>>>>>

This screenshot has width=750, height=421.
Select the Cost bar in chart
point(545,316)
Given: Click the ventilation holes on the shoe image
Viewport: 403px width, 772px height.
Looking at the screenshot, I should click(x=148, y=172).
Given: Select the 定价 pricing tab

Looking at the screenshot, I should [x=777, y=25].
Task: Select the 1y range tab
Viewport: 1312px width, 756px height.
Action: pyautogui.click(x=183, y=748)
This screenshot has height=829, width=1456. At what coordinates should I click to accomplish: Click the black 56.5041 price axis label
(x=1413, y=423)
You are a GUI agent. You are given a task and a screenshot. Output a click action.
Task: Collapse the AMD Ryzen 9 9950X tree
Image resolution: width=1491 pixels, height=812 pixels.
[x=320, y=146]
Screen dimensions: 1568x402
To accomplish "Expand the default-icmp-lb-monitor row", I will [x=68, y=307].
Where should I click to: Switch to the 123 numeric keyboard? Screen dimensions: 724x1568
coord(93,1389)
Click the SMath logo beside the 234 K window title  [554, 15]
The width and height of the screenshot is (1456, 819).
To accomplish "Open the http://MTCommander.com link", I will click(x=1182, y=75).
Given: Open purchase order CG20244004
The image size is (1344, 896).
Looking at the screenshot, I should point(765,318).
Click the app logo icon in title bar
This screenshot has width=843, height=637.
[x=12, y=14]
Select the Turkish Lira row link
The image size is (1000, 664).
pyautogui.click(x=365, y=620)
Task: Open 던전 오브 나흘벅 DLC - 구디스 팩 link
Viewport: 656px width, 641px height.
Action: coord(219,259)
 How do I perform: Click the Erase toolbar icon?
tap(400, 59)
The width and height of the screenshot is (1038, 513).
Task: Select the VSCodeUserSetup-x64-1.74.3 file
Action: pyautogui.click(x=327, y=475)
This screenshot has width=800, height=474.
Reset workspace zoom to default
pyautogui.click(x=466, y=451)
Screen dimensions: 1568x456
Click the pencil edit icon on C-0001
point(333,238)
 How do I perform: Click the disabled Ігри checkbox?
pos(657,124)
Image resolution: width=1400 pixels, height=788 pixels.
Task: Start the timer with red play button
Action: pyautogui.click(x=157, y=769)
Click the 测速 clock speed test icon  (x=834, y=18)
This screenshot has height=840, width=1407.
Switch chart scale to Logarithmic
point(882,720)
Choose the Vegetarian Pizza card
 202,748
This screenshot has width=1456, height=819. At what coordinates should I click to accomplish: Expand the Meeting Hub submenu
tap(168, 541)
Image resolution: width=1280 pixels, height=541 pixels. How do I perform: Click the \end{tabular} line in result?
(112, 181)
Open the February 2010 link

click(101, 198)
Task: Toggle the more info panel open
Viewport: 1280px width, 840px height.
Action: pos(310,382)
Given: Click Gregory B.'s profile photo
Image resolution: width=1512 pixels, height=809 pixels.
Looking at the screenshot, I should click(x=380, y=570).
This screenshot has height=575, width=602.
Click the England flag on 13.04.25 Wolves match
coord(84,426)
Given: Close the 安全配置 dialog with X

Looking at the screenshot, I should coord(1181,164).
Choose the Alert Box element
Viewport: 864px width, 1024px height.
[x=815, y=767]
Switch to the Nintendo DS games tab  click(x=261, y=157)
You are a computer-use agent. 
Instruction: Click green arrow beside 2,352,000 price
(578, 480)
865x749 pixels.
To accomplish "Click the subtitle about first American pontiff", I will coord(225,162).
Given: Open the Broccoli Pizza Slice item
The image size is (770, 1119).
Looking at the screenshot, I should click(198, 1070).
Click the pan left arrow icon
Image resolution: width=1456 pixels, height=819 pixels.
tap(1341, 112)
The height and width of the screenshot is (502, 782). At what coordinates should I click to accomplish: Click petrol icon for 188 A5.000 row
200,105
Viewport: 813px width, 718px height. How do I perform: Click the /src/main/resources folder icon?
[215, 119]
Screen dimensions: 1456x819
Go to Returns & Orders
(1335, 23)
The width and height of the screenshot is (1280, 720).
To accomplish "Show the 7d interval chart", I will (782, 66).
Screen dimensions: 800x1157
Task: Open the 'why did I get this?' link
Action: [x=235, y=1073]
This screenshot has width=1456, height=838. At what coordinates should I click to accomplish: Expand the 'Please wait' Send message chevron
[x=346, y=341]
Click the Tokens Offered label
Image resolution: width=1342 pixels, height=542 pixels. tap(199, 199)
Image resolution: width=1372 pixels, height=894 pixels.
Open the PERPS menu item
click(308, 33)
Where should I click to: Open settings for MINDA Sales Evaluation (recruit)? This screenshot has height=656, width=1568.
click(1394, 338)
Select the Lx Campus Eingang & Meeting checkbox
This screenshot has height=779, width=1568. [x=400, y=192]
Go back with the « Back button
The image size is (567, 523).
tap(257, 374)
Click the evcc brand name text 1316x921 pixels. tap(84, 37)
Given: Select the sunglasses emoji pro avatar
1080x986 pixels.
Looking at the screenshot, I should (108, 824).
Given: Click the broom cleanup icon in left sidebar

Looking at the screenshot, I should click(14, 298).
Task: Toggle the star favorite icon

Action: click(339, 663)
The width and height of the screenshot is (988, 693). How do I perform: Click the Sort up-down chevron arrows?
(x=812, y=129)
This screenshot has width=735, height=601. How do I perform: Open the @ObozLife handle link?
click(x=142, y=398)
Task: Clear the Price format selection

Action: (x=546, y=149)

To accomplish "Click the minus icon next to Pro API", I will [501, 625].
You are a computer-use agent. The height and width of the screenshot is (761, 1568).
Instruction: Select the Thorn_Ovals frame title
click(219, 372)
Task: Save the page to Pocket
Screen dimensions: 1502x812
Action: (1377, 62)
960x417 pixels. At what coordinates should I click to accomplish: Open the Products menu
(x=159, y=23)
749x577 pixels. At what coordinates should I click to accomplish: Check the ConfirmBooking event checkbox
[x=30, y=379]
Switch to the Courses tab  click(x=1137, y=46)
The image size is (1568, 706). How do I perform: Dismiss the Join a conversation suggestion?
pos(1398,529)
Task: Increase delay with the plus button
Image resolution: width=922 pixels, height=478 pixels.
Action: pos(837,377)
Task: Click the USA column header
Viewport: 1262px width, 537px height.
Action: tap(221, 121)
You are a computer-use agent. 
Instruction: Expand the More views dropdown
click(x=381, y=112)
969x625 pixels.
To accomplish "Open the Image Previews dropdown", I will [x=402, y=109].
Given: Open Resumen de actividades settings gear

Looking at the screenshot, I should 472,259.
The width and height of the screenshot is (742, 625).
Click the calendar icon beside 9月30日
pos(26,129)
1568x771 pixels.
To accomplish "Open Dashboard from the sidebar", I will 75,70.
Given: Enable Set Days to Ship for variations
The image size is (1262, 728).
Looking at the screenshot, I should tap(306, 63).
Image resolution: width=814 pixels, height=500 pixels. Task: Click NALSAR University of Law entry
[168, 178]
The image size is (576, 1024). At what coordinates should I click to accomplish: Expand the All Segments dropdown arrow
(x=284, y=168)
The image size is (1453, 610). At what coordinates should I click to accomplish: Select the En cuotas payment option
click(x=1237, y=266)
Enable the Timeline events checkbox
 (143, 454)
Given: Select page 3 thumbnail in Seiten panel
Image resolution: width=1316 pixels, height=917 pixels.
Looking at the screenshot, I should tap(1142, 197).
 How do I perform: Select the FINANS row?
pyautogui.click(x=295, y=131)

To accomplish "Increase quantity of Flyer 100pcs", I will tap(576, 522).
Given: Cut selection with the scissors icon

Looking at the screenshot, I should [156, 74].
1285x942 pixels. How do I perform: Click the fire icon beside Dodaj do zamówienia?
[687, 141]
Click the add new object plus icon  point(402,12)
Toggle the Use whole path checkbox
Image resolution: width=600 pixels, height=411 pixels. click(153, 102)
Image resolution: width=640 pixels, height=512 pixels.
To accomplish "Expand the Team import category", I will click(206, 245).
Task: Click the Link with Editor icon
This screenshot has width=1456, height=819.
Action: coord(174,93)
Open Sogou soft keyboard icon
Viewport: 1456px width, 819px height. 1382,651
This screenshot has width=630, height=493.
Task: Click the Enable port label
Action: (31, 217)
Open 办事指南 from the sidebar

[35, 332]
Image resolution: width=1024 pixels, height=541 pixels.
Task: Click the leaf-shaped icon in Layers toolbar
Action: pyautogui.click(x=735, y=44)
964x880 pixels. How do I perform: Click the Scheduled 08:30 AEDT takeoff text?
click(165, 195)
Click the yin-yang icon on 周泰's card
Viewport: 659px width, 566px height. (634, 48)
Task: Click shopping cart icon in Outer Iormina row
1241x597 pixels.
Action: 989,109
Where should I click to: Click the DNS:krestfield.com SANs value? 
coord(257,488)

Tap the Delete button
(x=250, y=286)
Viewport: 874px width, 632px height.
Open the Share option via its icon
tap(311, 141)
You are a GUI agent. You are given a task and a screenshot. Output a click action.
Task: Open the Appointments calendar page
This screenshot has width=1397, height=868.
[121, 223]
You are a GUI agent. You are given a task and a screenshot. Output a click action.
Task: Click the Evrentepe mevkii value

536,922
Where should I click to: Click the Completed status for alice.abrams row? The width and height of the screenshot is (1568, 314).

<<<<<

* Task *
Reproduce everything in the records from the line that contains "Click the yin-yang icon on 周泰's card" down to the line that contains "tap(311, 141)", keeping both of those lines.

* Solution to the problem *
Click the yin-yang icon on 周泰's card
Viewport: 659px width, 566px height. (634, 48)
Task: Click shopping cart icon in Outer Iormina row
1241x597 pixels.
Action: 989,109
Where should I click to: Click the DNS:krestfield.com SANs value? 
coord(257,488)

Tap the Delete button
(x=250, y=286)
Viewport: 874px width, 632px height.
Open the Share option via its icon
tap(311, 141)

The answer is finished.